APS went to state regulators in June asking for a 6.6 percent rate increase, but pressure from consumer groups and low natural-gas prices helped seal a deal more favorable to ratepayers. The state’s largest utility and 20 large customers, consumer groups and other stakeholders have signed an agreement, which must be voted on by the Arizona Corporation Commission, that would hold rates steady for at least a year.
During negotiations, APS agreed to major changes to its rate request in the face of criticism from groups such as AARP. In return, APS would receive one of its key goals: financial incentives for the company to promote energy efficiency…
Utilities typically increase profits by selling more electricity. But now, regulators are asking utilities to be promote efficiency, which means they burn less fuel and generate less pollution.
The most contentious part of the APS rate request was its proposal to “decouple” its rates.
Decoupling is an industry term for a fee utilities can charge to pay for their fixed costs, such as power lines and transformers, that they must maintain even as they sell less electricity to customers when they subsidize efficient air-conditioners and attic insulation or duct sealing.
Utilities seek to decouple their revenues from the volume of electricity they sell so that they can remain profitable without increasing the kilowatt-hours they sell.
The Corporation Commission is requiring utilities to reduce their energy sales by 22 percent in 2020 through increased efficiency, which would be devastating to APS finances without a change in rates, Guldner said.
APS originally asked regulators to approve a fee that would help make up for the revenue it loses when it helps customers save energy by helping them buy more efficient appliances.

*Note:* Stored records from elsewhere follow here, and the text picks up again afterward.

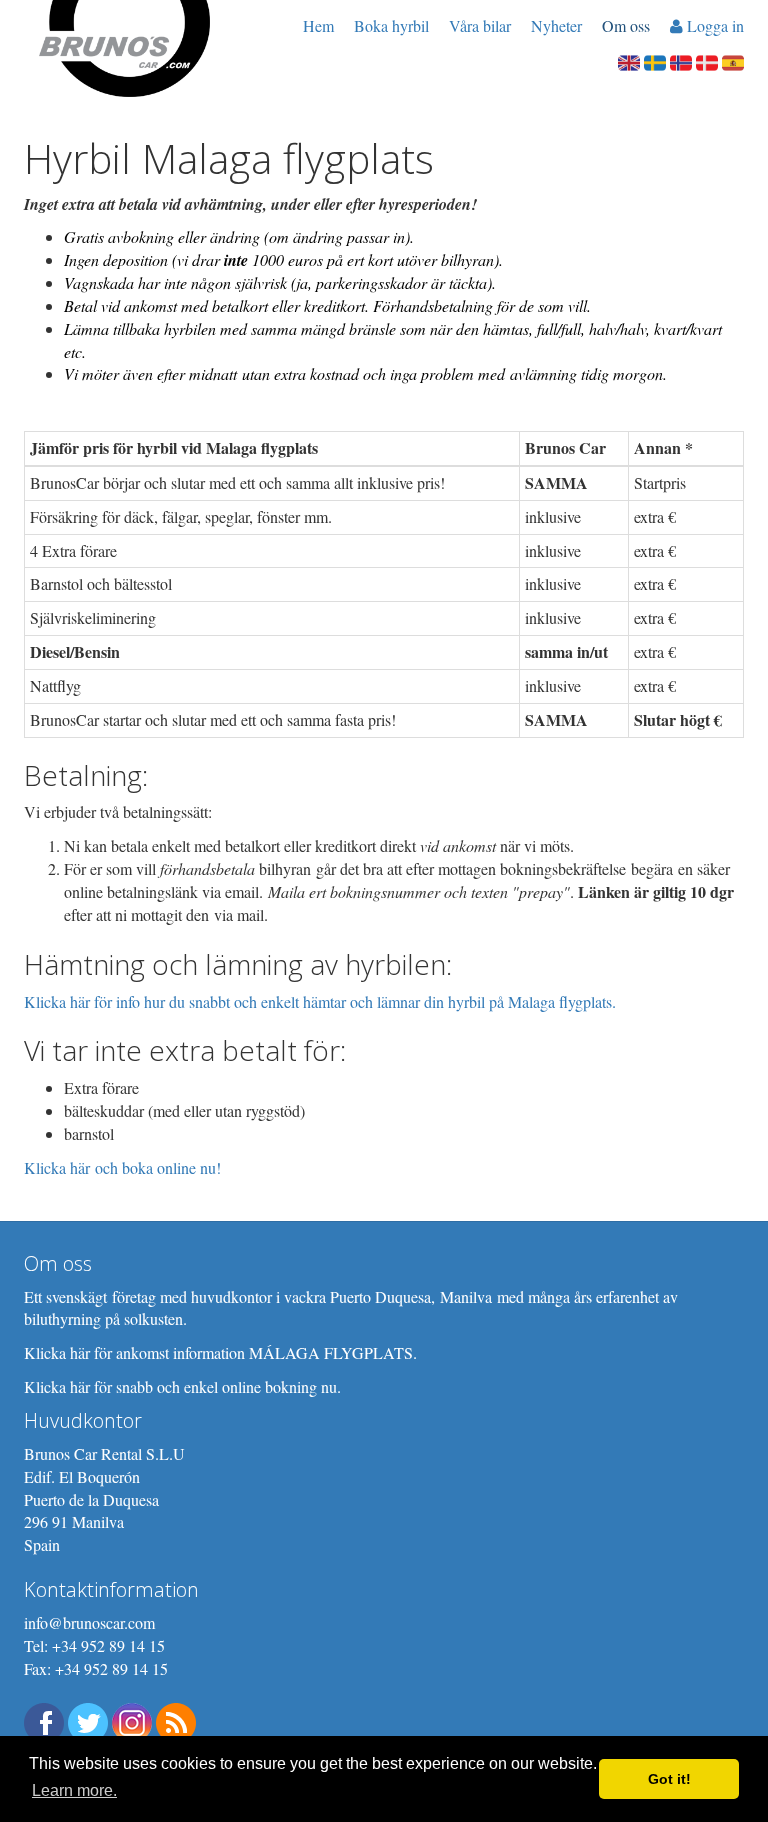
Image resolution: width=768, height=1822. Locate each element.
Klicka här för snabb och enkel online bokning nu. (182, 1386)
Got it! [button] (669, 1779)
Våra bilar (480, 25)
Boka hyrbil (391, 25)
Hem (318, 25)
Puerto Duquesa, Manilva (411, 1296)
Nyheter (556, 25)
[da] (707, 60)
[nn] (681, 60)
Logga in (713, 25)
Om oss (626, 25)
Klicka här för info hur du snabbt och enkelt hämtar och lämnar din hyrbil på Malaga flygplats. (320, 1001)
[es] (733, 60)
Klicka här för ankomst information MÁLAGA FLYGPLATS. (220, 1352)
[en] (629, 60)
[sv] (655, 60)
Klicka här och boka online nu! (122, 1167)
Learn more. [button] (74, 1790)
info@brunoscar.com (89, 1622)
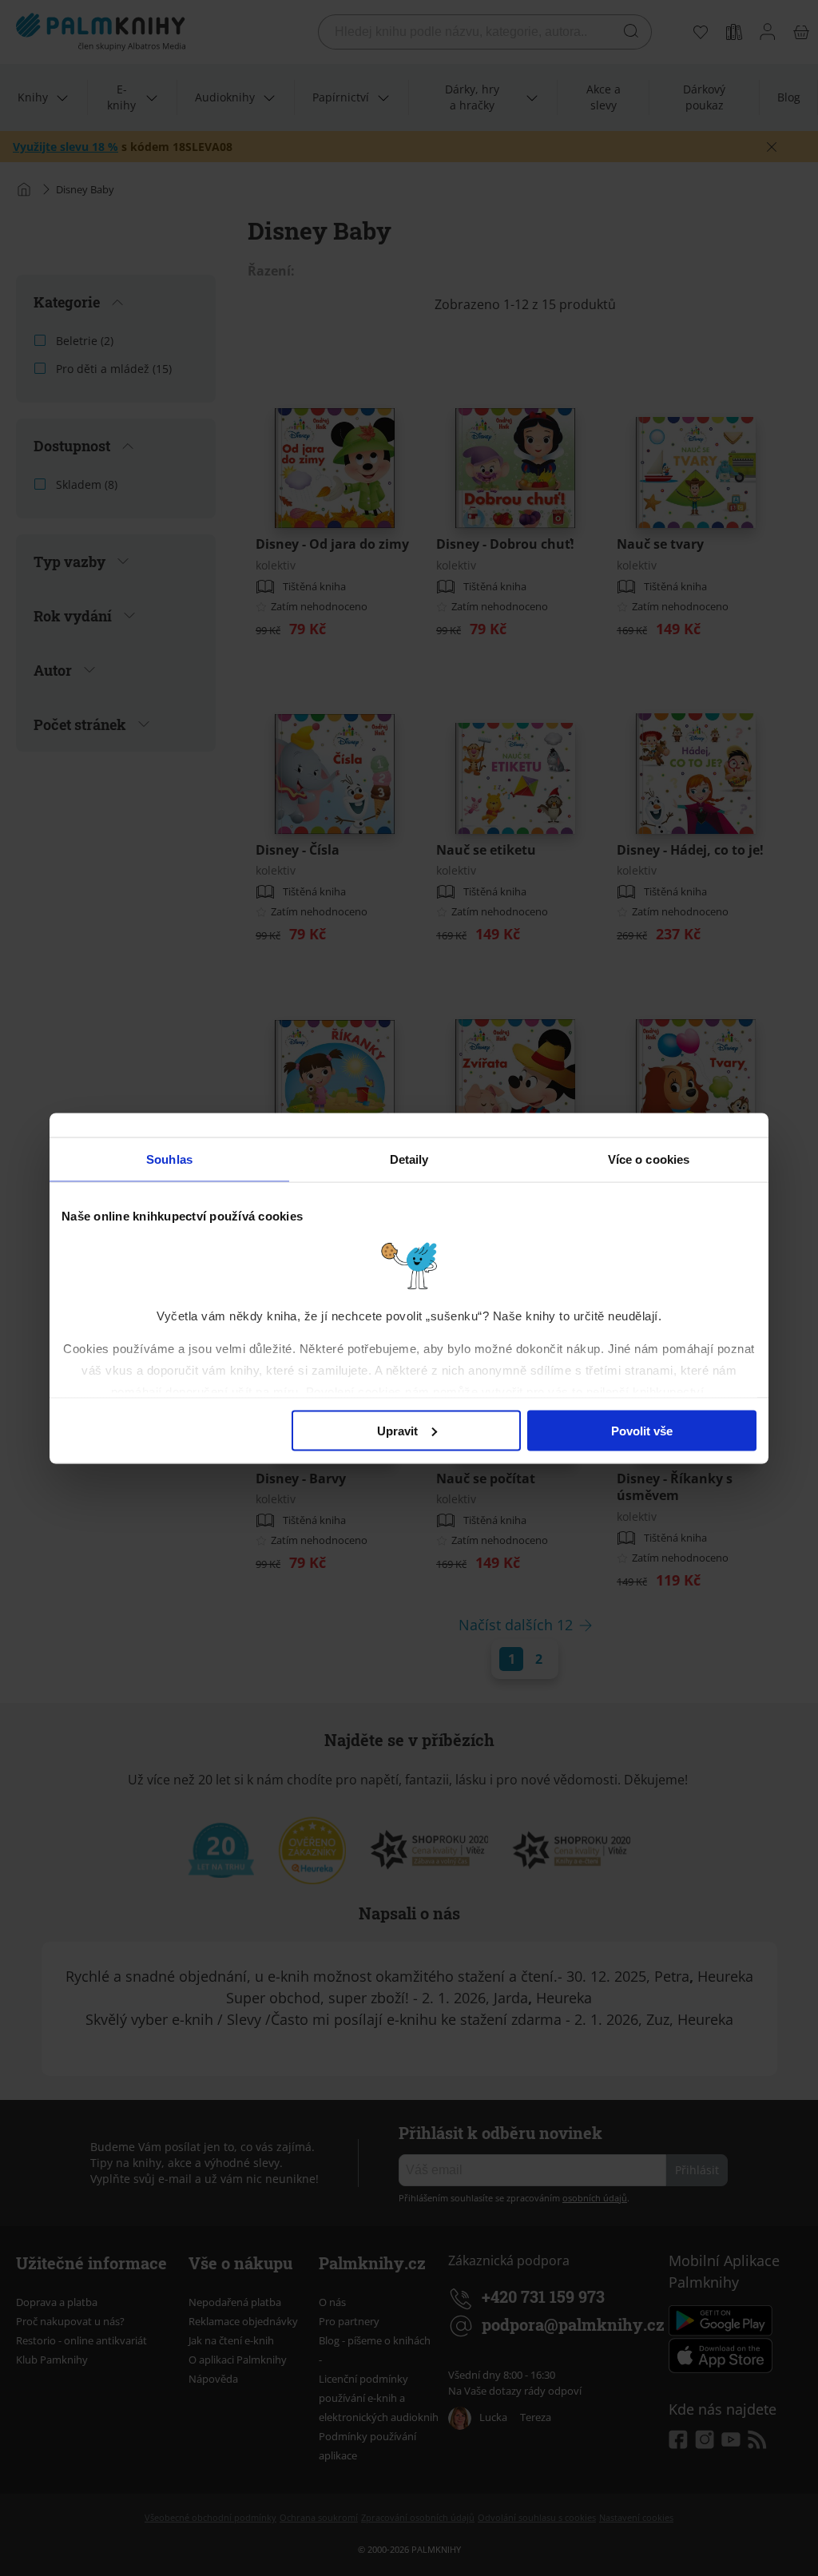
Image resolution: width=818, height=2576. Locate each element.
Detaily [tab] (409, 1158)
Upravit (397, 1430)
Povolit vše (642, 1430)
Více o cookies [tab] (648, 1158)
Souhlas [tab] (169, 1158)
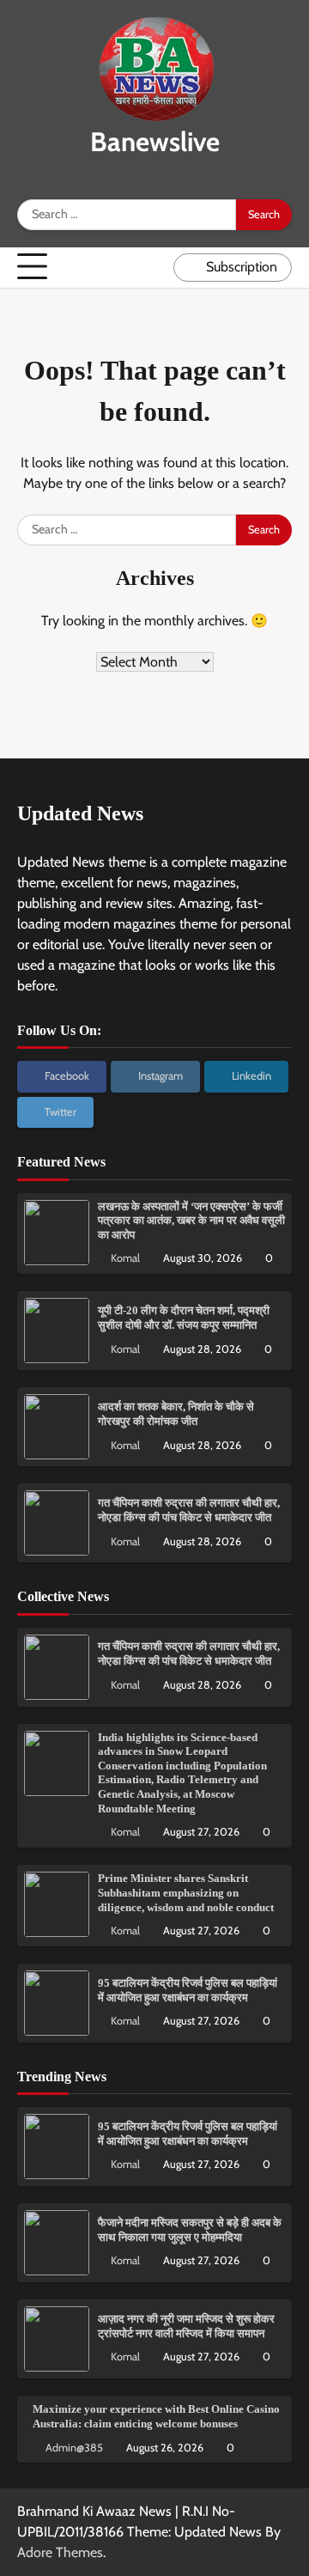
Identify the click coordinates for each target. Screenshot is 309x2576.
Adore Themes (60, 2552)
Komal (125, 1257)
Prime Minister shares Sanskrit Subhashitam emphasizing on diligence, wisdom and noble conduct (186, 1893)
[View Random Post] (156, 267)
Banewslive (155, 141)
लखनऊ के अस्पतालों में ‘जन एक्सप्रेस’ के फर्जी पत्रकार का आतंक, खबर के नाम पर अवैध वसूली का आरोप (191, 1221)
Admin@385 (74, 2447)
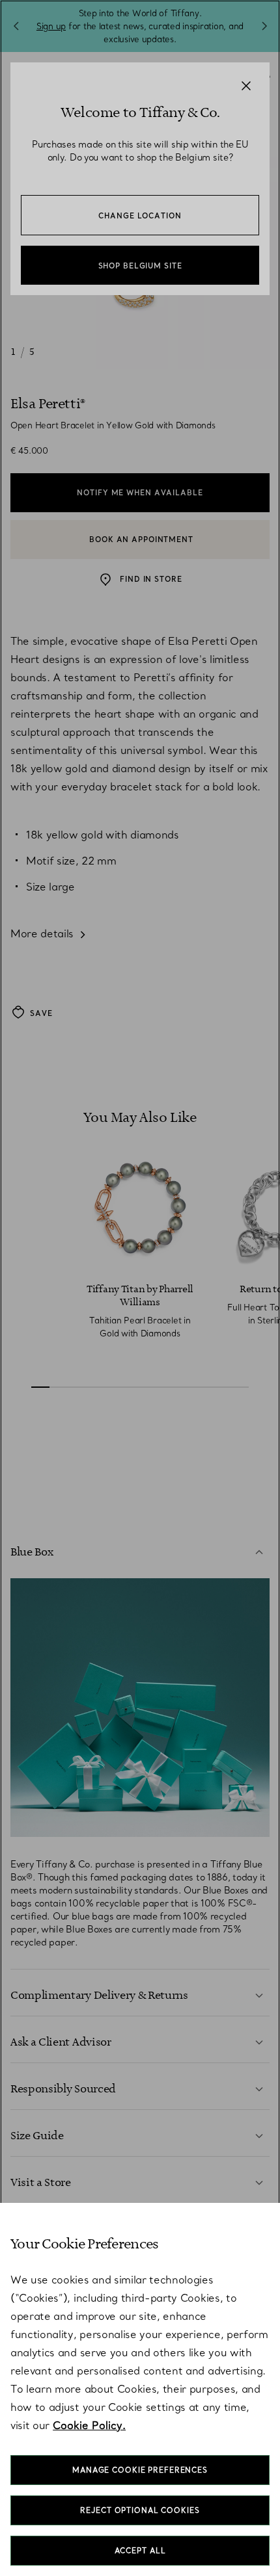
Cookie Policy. (89, 2425)
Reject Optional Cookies (139, 2510)
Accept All (140, 2550)
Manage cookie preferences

But AARP and the Residential Utility Consumers Office, a state department created by the Legislature to represent the public at utility-rate hearings, protested decoupling.
They argued that APS would insulate itself from the business risks of mild weather or blackouts that reduce the volume of electricity it sold because the company could raise its prices to make up for those losses in the name of energy efficiency.
“There was an immense amount of pushback from consumer groups,” Guldner said.
Corporation commissioners approved a decoupling provision for Southwest Gas in December that could mean an additional $1.50 a month on residential bills, but that vote was split 3-2 among the elected officials.
APS, which was negotiating with its stakeholders at that point, backed off its decoupling proposal in favor of a fee.
The fee, called the “lost fixed-cost recovery” mechanism, would be a strict calculation of how much electricity APS is helping customers save when it gives them rebates for things like more efficient pool pumps or duct sealing.
When APS funds those programs, it saves the cost of building more power plants, but it still must pay to maintain the power lines, transformers and other equipment to get electricity to customers.
The fee would ensure that APS is covering those expenses even as it encourages customers to save power or to generate their own power with rooftop solar panels.
The fee is capped at 1 percent a year and would not be charged until April 2013. APS estimates the initial fee would be about a 0.2 percent increase in 2013, based on energy-use and efficiency projections.
A 1 percent cap on the increases would mean it could not be more than about $1.30 a month on the average residential customer…
Wake up Arizona. Decoupling should be rejected because:
- Pay more, get less. Consumers will wind up paying more for less electricity;
- Rationing. Decoupling is the first stop on the pathway to electricity rationing; and
- Anti-capitalist. Through government guaranteed revenues, decoupling undermines fundamental and traditional capitalist business practices and incentives.
You can also judge an idea by its advocates. Obama energy and environment czar Carol Browner, a former muckety-muck with Socialist International, promotes decoupling as means of forcing consumers to use less electricity.
This will surely go the way of internet access. You’ll pay a fixed cost for power now, then at some point a cap will instituted. Go over the cap and you’re either in the dark or paying an premium KWH rate, kinda like overage on your phone. This is NOT a good idea from people known for their “not good ideas”.
I have to make the same monthly car payment independent of how many miles I drive my car. Spreading fixed costs for electricity over usage is pretty reasonable at best.